= Problems to solve =
• A. In the article on pet poisonings, rewrite everything from "- Stimulants such" down to "(levothyroxine/Synthroid, and others)", swapping "Thyroid pills" for "Thyroid tablets".
• B. Extend the article on keeping pets safe from human medicines past its final sentence.

= Quoted passage =
Article By Sandra Harley Counts, PharmD
Did you know that half of all pet poisonings involve human medicines? Many commonly used meds, both OTC and prescription, can be harmful or even fatal to your fur babies. The top 10 unsafe classes of meds are likely in our homes or brought in by household guests. The top two offenders are pain meds ibuprofen (Advil, Motrin) and naproxen (Aleve). Next is acetaminophen/Tylenol. This includes combo products, such as Lortab or Sinus Advil. One or two Advil can cause stomach ulcers or kidney issues in dogs and cats, and even one tablet of Tylenol can dangerously affect oxygen-carrying ability of red blood cells in cats and could be fatal.
Top 10 most dangerous pet ingestions
- NSAIDs (Ibuprofen, naproxen)
- Tylenol (alone or in combo products for colds or pain)
- Antidepressants (Venlafaxine/Effexor, duloxetine/Cymbalta, escitalopram/Lexapro, sertraline/Zoloft, fluoxetine/Prozac, and others)
- Stimulants such as ADHD meds Methylphenidate/Ritalin, Concerta), Vyvanse, many others, and the decongestant pseudoephedrine/Sudafed
- Anxiety/sleep meds (alprazolam/Xanax, clonazepam/Clonopin, zolpidem/Ambien, etc.)
- Estrogens (birth control pills, menopause relief such as Estrace or Premarin, pills or patches). Dogs seems to be especially attracted to plastic birth control containers as chew toys!
- Blood pressure/heart failure pill class called ACE inhibitors (lisinopril, etc.)
- Beta blockers (metoprolol, carvedilol, and others)
- Thyroid pills (levothyroxine/Synthroid, and others)
- Cholesterol lowering statins, such as atorvastatin/Lipitor, rosuvastatin/Crestor, simvastatin/Zocor, and others
Note: Some of the above meds may be safely prescribed by vets, so don’t worry unless your pet gets into it and eats too many!
Tips and tricks for pet safety
- Store all OTC and RX containers where dogs and cats can’t access them. Consider a simple box or container they can’t open.
- Remember herbal products, people foods such as chocolate, cigarettes, vapes, alcohol, and illicit drugs may also be potentially toxic. Store them safely away from pets as well, and don’t share these products with them for fun.
- Don’t leave plastic pill organizers where pets can easily access them. Store in a drawer or other inaccessible space.

= Data for analysis =
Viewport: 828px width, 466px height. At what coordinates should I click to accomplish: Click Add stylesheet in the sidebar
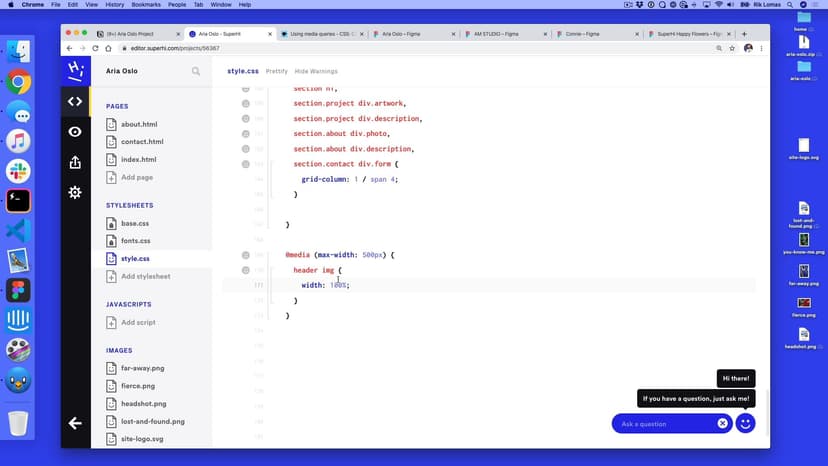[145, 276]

---

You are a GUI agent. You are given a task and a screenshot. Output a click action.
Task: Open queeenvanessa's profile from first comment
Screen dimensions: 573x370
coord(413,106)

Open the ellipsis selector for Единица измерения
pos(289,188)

= Exercise results =
• A.
- Stimulants such as ADHD meds Methylphenidate/Ritalin, Concerta), Vyvanse, many others, and the decongestant pseudoephedrine/Sudafed
- Anxiety/sleep meds (alprazolam/Xanax, clonazepam/Clonopin, zolpidem/Ambien, etc.)
- Estrogens (birth control pills, menopause relief such as Estrace or Premarin, pills or patches). Dogs seems to be especially attracted to plastic birth control containers as chew toys!
- Blood pressure/heart failure pill class called ACE inhibitors (lisinopril, etc.)
- Beta blockers (metoprolol, carvedilol, and others)
- Thyroid tablets (levothyroxine/Synthroid, and others)

• B.
- Don’t keep meds in plastic baggies—too easy to tear open.
- Don’t leave your daily handful of pills on the counter while doing something else. Some could roll off or pets might eat them while you are not watching.
- If you drop a dose on the floor, find it ASAP and put it safely back in the container.
- Caution and check behind houseguests, especially the elderly, who may visit with meds in unsafe containers or on a bedside table.
- Hang backpacks and handbags up high if they contain anything that shouldn’t be eaten or chewed.
- Keep the pet poison 24/7 helpline number in your cell phone and on your refrigerator. The National Poison Hotline (800) 222-1222 handles human and pet emergencies at no charge. There are two other excellent pet-specific emergency numbers, but they usually charge an upfront fee of about $60. These are the Pet Poison Helpline (855) 764-7661 and the ASCPA (Am. Soc. for Prevention of Cruelty to Animals) (888) 426-4435.
- Make note of this amazing website: Petpoisonhelpline.com. You can search for any topic of ingestion from pesticides to crayons. They provide detailed information on meds, plants (some flower bulbs are highly toxic), human foods (chocolate is bad for dogs), and how to assemble a pet emergency toolkit.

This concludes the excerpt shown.